Multivariable logistic regression also demonstrated that age and ellipsoid zone status were statistically significant associated with achieving a BCVA letter score >70 letters at 100 weeks at the alpha = 0.05 significance level. Patients ≥75 years of age were at a decreased odds of achieving a BCVA letter score >70 letters at 100 weeks compared to those <50 years of age, since the OR is less than 1 (OR 0.96, 95% CI 0.94 to 0.98, p = 0.001) [9]. Similarly, patients between the ages of 50–74 years were also at a decreased odds of achieving a BCVA letter score >70 letters at 100 weeks compared to those <50 years of age, since the OR is less than 1 (OR 0.15, 95% CI 0.04 to 0.48, p = 0.001) [9]. As well, those with a not intact ellipsoid zone were at a decreased odds of achieving a BCVA letter score >70 letters at 100 weeks compared to those with an intact ellipsoid zone (OR 0.20, 95% CI 0.07 to 0.56; p = 0.002). On the other hand, patients with an ungradable/questionable ellipsoid zone were at an increased odds of achieving a BCVA letter score >70 letters at 100 weeks compared to those with an intact ellipsoid zone, since the OR is greater than 1 (OR 2.26, 95% CI 1.14 to 4.48; p = 0.02) [9].

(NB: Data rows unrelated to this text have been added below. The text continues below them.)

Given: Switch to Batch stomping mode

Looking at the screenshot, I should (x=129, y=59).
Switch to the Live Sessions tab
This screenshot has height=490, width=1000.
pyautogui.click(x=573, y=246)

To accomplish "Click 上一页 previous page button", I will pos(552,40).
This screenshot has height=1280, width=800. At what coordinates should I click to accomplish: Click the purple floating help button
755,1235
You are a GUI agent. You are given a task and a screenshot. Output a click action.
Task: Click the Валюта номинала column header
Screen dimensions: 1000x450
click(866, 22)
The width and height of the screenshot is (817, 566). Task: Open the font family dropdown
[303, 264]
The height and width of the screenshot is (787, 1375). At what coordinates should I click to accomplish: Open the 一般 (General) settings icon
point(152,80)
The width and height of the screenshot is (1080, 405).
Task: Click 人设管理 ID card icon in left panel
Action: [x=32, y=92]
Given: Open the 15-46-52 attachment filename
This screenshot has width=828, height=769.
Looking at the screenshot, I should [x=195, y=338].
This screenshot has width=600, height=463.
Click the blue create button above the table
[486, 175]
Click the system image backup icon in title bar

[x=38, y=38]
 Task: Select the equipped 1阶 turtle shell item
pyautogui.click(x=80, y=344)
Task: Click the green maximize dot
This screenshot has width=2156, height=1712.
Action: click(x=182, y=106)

The narrower the CI, the more precise the estimate is; and the smaller the p value (relative to alpha = 0.05), the greater the evidence against the null hypothesis of no effect or association.

Conclusion

Simply put, linear and logistic regression are useful tools for appreciating the relationship between predictor/explanatory and outcome variables for continuous and dichotomous outcomes, respectively, that can be applied in clinical practice, such as to gain an understanding of risk factors associated with a disease of interest.